[Data entries start]

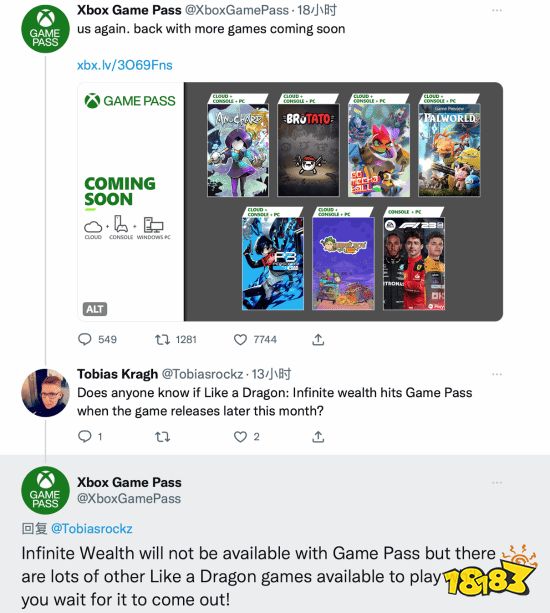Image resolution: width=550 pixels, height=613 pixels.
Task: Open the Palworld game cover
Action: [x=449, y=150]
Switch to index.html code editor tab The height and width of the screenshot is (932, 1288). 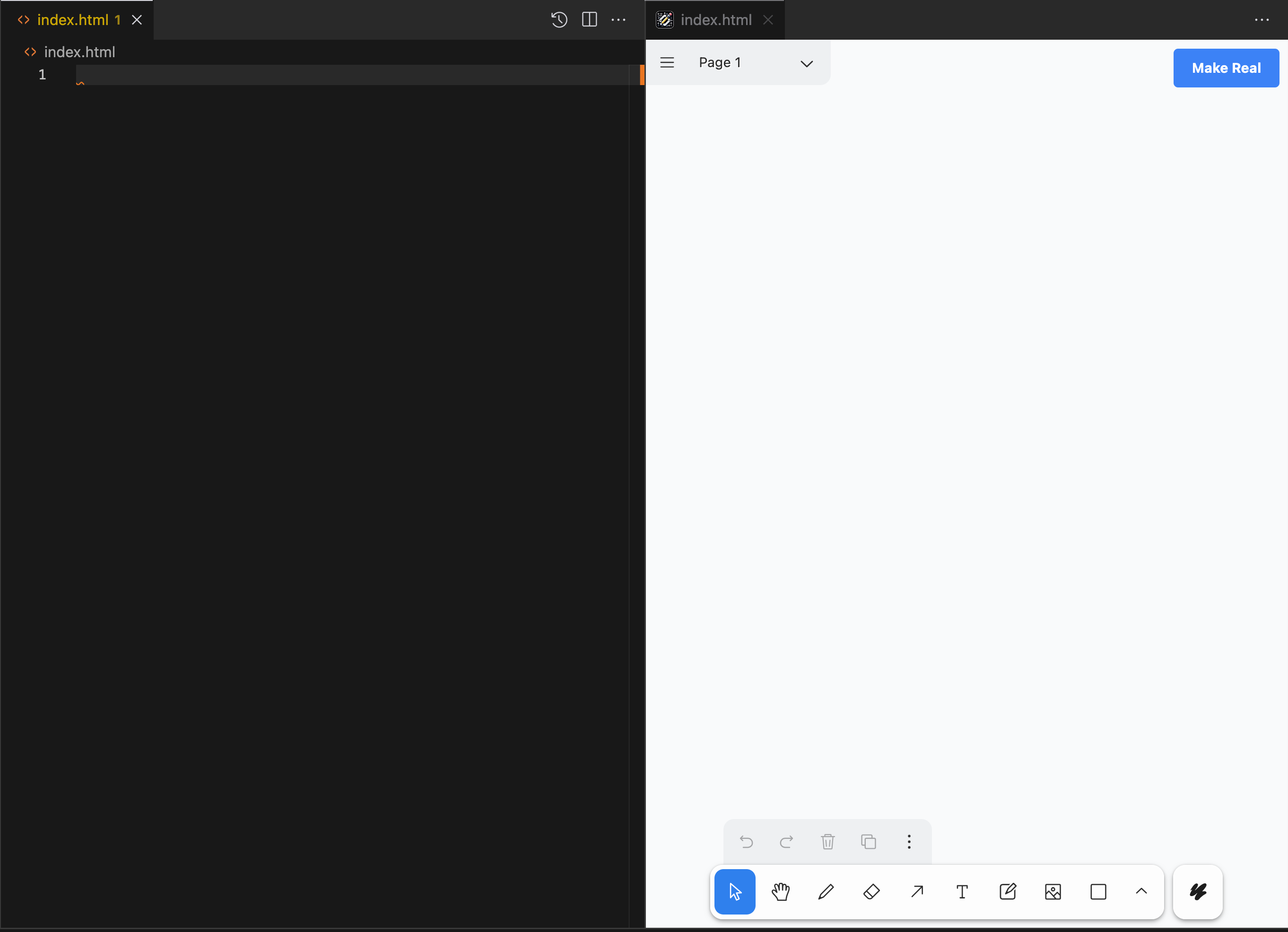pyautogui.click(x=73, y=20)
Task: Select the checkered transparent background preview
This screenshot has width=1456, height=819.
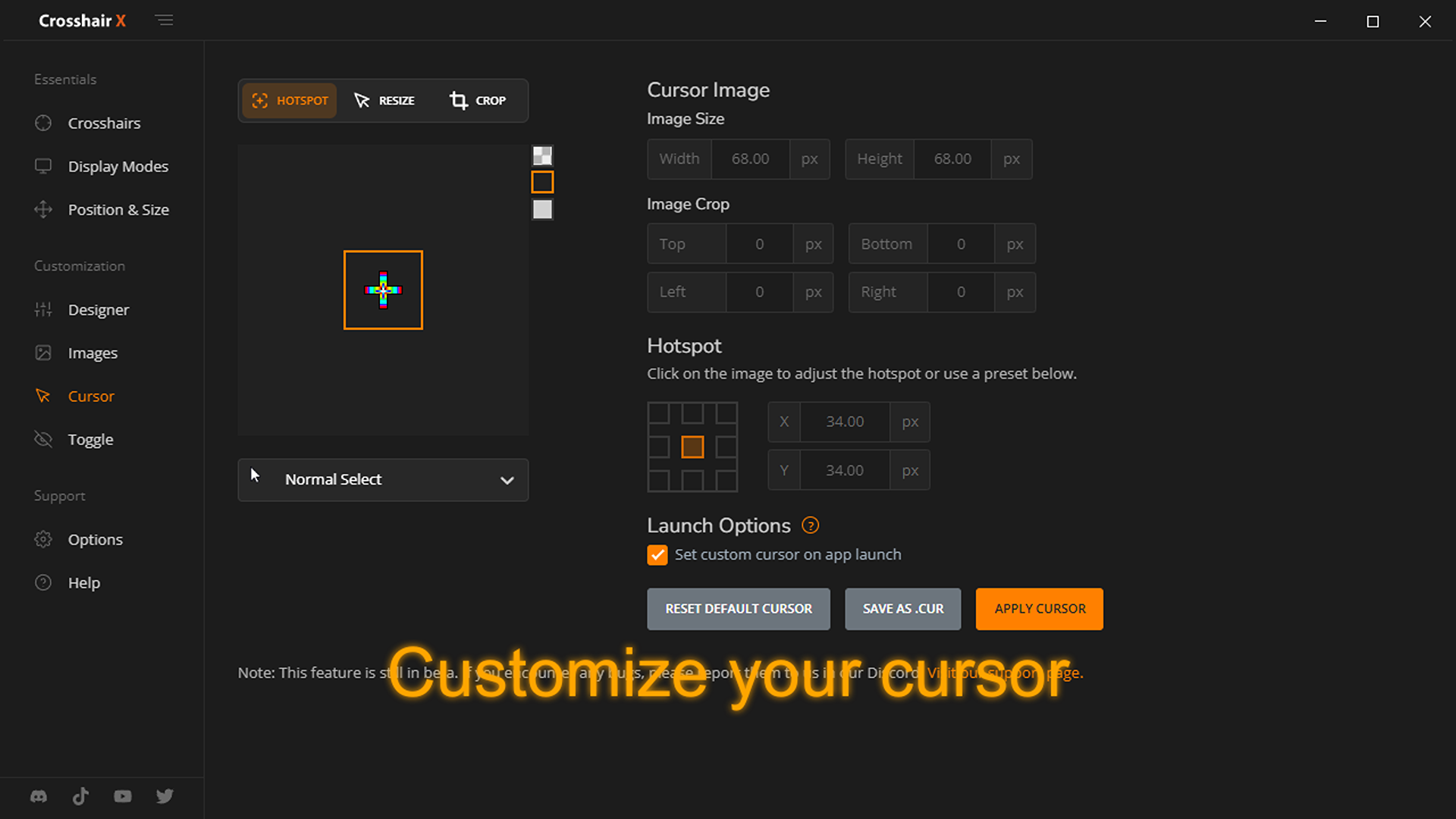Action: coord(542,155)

[Data entries end]

Aim
Rewrite the rows from the line containing "Task: Select the" through the end of the records, inclusive, changing "checkered" to "striped" and keeping everything else the same. Leave the pictures out.

Task answer
Task: Select the striped transparent background preview
This screenshot has width=1456, height=819.
Action: coord(542,155)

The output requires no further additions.